SFM and SFM/RPM Charts (Poster Size)
I am looking for a place online where I can buy large format machinist charts. Particularly, a chart that tells you the recommended SFM for different materials and a conversion chart that gives you RPM based on the SFM and cutting diameter. The conversion chart is not that big of deal since its an easy calculation, but it is nice to have.
Something like these:
We had these all over our machine shop in college, and I would like to add them to our shop at work. The only large format posters I could find where the Starrett decimal equivalent charts (with tap information).\
You might want to look at this program.

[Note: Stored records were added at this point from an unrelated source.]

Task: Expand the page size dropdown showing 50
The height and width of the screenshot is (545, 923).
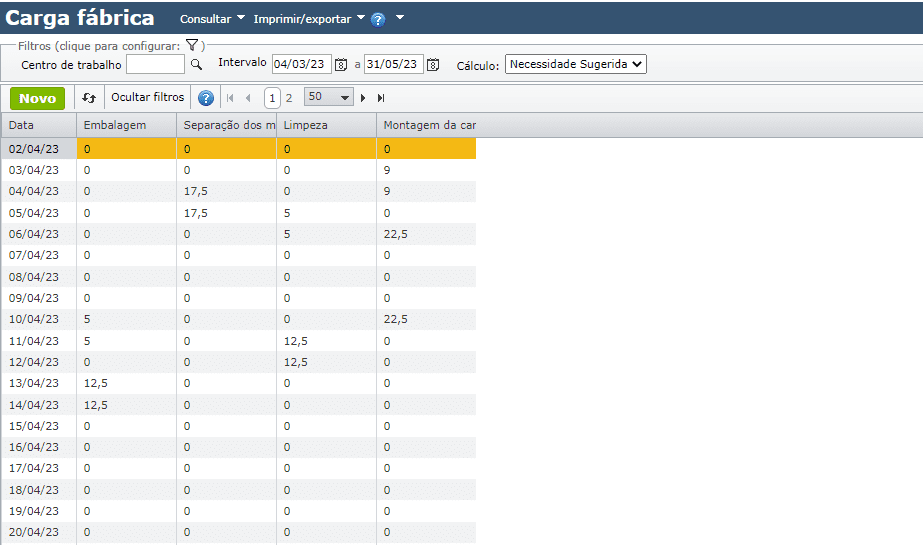Action: pyautogui.click(x=329, y=98)
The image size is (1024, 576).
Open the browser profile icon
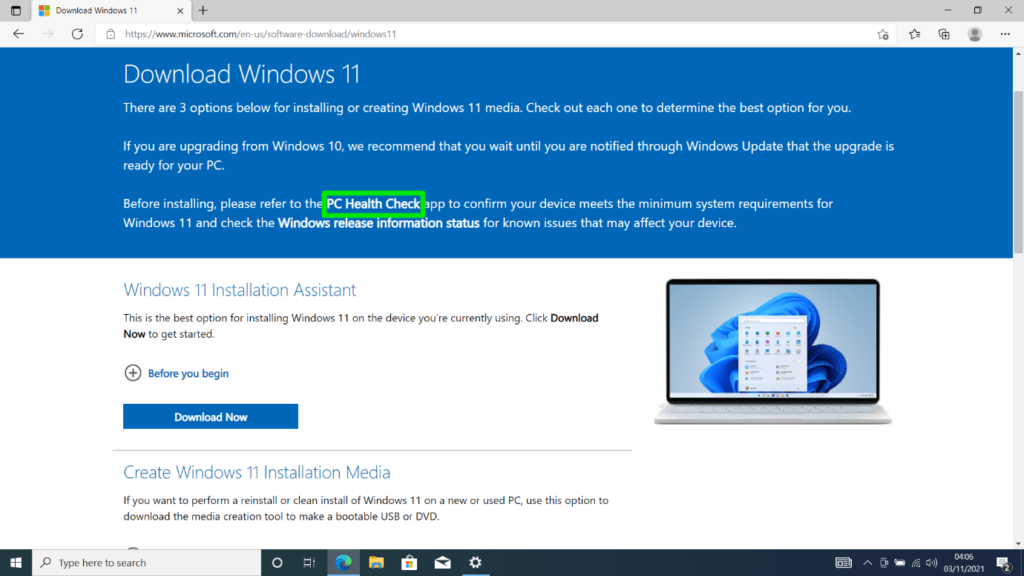point(974,33)
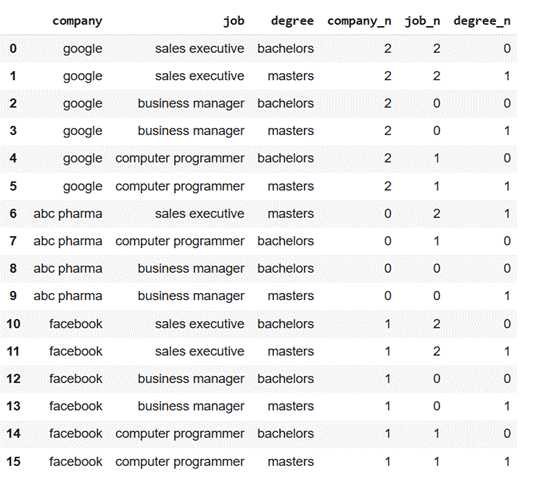540x479 pixels.
Task: Click sales executive cell in row 11
Action: pyautogui.click(x=200, y=351)
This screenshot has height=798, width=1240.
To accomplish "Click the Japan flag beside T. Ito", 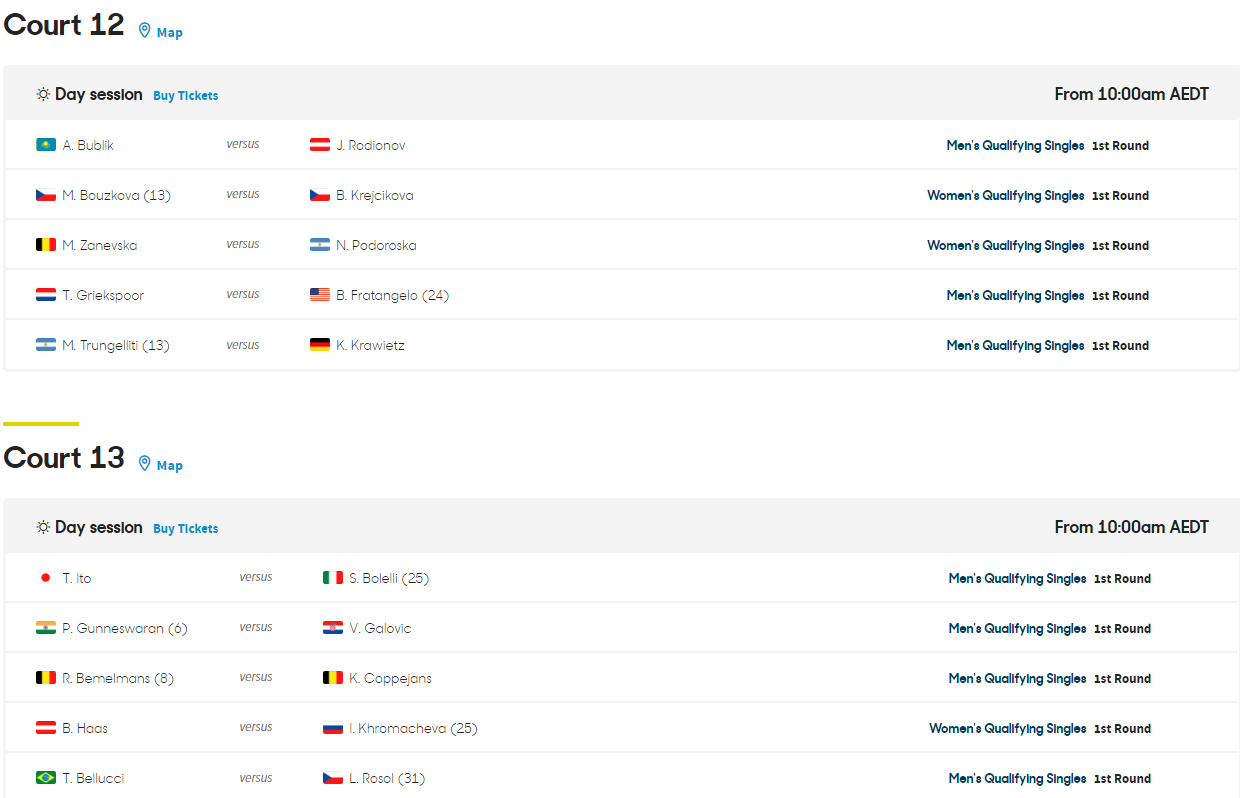I will click(46, 578).
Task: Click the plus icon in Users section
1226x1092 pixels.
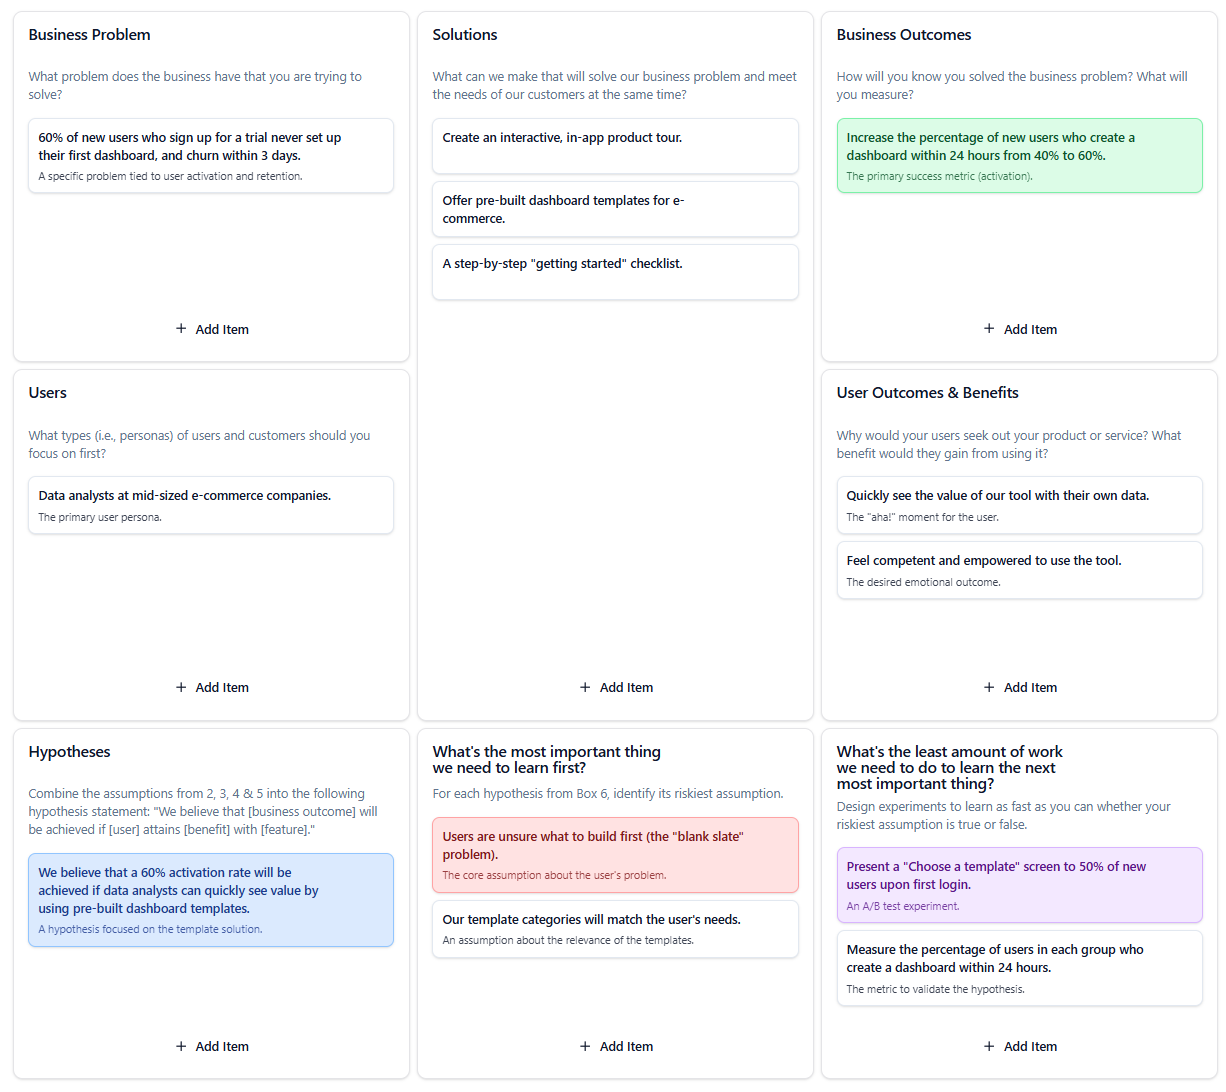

Does a lot more than just feeds and speeds.
If you have access to a plotter copy & paste the charts into Power Point, enlarge them and then print to your hearts delight.
Posters like that tended to be freebies given away by distributors advertising the distributor or some brand if your shop was big enough to be worth their while to visit or at a trade show.
Take a file to your local knko's copy shop or equivalent and have it plotted large format or take a smaller printed version and have it blown up. Traver's catalogs have some tear out and cut out charts (which you can also get as PDF from the online catalog pages) and starett does too. Get them to laminate it and or print on heavy stock, posterboard, or tyvek if you want. Google will find a number of online poster printing outfits.
11x17 enlaargements you may be able to do on a self service copier. Larger formats will likely be more expensive.
There are utilities that will let you blow up a PDF and print it across multiple sheets of paper that can be cut and pasted into a poster.
You might be better off with a larger number of smaller charts filling up your wallspace but depending on eyesight and minimum distance to wall, sometimes bigger can be appropriate.
MSC has different brands of decimal equivalent posters (search "wall chart") but not speeds and feeds.
This is what I thought. Oh well, it was worth a shot. While a single large poster would be nice because our shop is not huge, I guess we can make do with a letter size chart next to each machine...maybe I'll get fancy and laminate them!
Originally Posted by whitis
Thanks everyone for the input
Fed Ex/Kinko's or what ever They are calling Themselves, or another print-copy shop can make larger than letter size reproductions.
Originally Posted by jstluise
The html page is intended to be printed on ISO paper where the ratio of adjacent side lengths is the square root of 2. Because the page is html and not an image you can resize it easily by modifying the font size. This creates a generated size change as opposed to a projected size change, so the lines, letters, and colors remain sharp and true. Depending upon how the pdf file was created this may also be true for that file.
And it also means you can change the length/width ratios, too, without distortion when using an image. The suggestion of a walk-in printing shop is a good one as they have good printing capability for a decent price. Not to mention a wide variety of paper weight and colors to choose from.
The carbide pedlars and tool salesmen used to pack around boxes of little cardboard slide rule calculators specially made for the production machinist and set-up man. They gave them away in stacks to machine shops and handed them out in sets at trade shows. They were specialized of course. You could enter the variables by using the slides to pull the numbers under the windows and the other windows gave you all the machining data you wanted. Dia Vs speed, DOC, feed, HP everything starting from work and cutter dia, material, condition, HSS or carbide, etc.
Simple to use, cheap to make. They fit in your shirt pocket. Didn't need a gadget to make them work. I bet I had 20 different ones in my tool box I gave away when I retired. No-one makes them any more. Now where are they when the new apprentices and noobs who really need them come along? They have to buy antiques, I guess or download one that can't be understood into their smart phone.
Last edited by Forrest Addy; 07-23-2011 at 02:18 AM.
You're reading my mind, Forrest - I was just thinking it would be fun to draw up a circular slide to do some of this. I like the circular slide idea because it comes with a hole for hanging it on a nail. Well, and they're also pretty cool.
You mean like this?
I've had mine for 20+ years. A Rep gave it to me, but I can't remember who anymore. I have seldom used it because I was told real machinists had all that stuff memorized.